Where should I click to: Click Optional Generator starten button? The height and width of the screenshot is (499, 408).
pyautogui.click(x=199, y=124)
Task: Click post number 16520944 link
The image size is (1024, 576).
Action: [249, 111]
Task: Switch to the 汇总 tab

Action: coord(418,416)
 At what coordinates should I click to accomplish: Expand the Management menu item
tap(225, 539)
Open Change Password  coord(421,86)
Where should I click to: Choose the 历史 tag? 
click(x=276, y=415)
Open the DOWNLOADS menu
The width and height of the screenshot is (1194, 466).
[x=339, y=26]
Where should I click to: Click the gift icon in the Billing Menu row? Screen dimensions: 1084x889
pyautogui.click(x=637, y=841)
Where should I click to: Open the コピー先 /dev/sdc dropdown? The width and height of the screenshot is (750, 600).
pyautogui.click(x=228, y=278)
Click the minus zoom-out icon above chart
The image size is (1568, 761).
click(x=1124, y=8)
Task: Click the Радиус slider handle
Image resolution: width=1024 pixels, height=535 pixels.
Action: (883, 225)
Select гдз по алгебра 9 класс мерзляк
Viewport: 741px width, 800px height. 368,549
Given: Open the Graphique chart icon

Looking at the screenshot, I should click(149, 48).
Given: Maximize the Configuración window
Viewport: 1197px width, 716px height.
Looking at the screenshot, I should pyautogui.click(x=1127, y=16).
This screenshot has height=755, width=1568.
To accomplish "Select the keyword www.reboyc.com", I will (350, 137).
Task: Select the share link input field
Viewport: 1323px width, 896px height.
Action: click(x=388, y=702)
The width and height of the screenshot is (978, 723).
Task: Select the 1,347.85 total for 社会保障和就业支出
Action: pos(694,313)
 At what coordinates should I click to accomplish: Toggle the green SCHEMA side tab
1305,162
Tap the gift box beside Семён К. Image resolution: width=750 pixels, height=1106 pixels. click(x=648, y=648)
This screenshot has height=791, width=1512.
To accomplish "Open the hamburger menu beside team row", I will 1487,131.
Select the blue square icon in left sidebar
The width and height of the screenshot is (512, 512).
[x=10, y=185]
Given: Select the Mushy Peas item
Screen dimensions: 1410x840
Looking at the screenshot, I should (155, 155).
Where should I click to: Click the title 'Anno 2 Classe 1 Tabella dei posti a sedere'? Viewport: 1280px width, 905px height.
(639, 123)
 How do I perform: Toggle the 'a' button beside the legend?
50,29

--- --- ---

▶ _YOUR OBJECTIVE_
Could you output every line of the material above as a Markdown table with a "No." column numbering the rows and a "Text" column holding each line, leaving out blank lines?

▶ _EXERCISE RESPONSE_
| No. | Text |
|---|---|
| 1 | Where should I click to: Click Optional Generator starten button? The height and width of the screenshot is (499, 408). |
| 2 | pyautogui.click(x=199, y=124) |
| 3 | Task: Click post number 16520944 link |
| 4 | The image size is (1024, 576). |
| 5 | Action: [249, 111] |
| 6 | Task: Switch to the 汇总 tab |
| 7 | Action: coord(418,416) |
| 8 |  At what coordinates should I click to accomplish: Expand the Management menu item |
| 9 | tap(225, 539) |
| 10 | Open Change Password  coord(421,86) |
| 11 | Where should I click to: Choose the 历史 tag?  |
| 12 | click(x=276, y=415) |
| 13 | Open the DOWNLOADS menu |
| 14 | The width and height of the screenshot is (1194, 466). |
| 15 | [x=339, y=26] |
| 16 | Where should I click to: Click the gift icon in the Billing Menu row? Screen dimensions: 1084x889 |
| 17 | pyautogui.click(x=637, y=841) |
| 18 | Where should I click to: Open the コピー先 /dev/sdc dropdown? The width and height of the screenshot is (750, 600). |
| 19 | pyautogui.click(x=228, y=278) |
| 20 | Click the minus zoom-out icon above chart |
| 21 | The image size is (1568, 761). |
| 22 | click(x=1124, y=8) |
| 23 | Task: Click the Радиус slider handle |
| 24 | Image resolution: width=1024 pixels, height=535 pixels. |
| 25 | Action: (883, 225) |
| 26 | Select гдз по алгебра 9 класс мерзляк |
| 27 | Viewport: 741px width, 800px height. 368,549 |
| 28 | Given: Open the Graphique chart icon |
| 29 | Looking at the screenshot, I should click(149, 48). |
| 30 | Given: Maximize the Configuración window |
| 31 | Viewport: 1197px width, 716px height. |
| 32 | Looking at the screenshot, I should pyautogui.click(x=1127, y=16). |
| 33 | This screenshot has height=755, width=1568. |
| 34 | To accomplish "Select the keyword www.reboyc.com", I will (350, 137). |
| 35 | Task: Select the share link input field |
| 36 | Viewport: 1323px width, 896px height. |
| 37 | Action: click(x=388, y=702) |
| 38 | The width and height of the screenshot is (978, 723). |
| 39 | Task: Select the 1,347.85 total for 社会保障和就业支出 |
| 40 | Action: pos(694,313) |
| 41 |  At what coordinates should I click to accomplish: Toggle the green SCHEMA side tab |
| 42 | 1305,162 |
| 43 | Tap the gift box beside Семён К. Image resolution: width=750 pixels, height=1106 pixels. click(x=648, y=648) |
| 44 | This screenshot has height=791, width=1512. |
| 45 | To accomplish "Open the hamburger menu beside team row", I will 1487,131. |
| 46 | Select the blue square icon in left sidebar |
| 47 | The width and height of the screenshot is (512, 512). |
| 48 | [x=10, y=185] |
| 49 | Given: Select the Mushy Peas item |
| 50 | Screen dimensions: 1410x840 |
| 51 | Looking at the screenshot, I should (155, 155). |
| 52 | Where should I click to: Click the title 'Anno 2 Classe 1 Tabella dei posti a sedere'? Viewport: 1280px width, 905px height. |
| 53 | (639, 123) |
| 54 |  How do I perform: Toggle the 'a' button beside the legend? |
| 55 | 50,29 |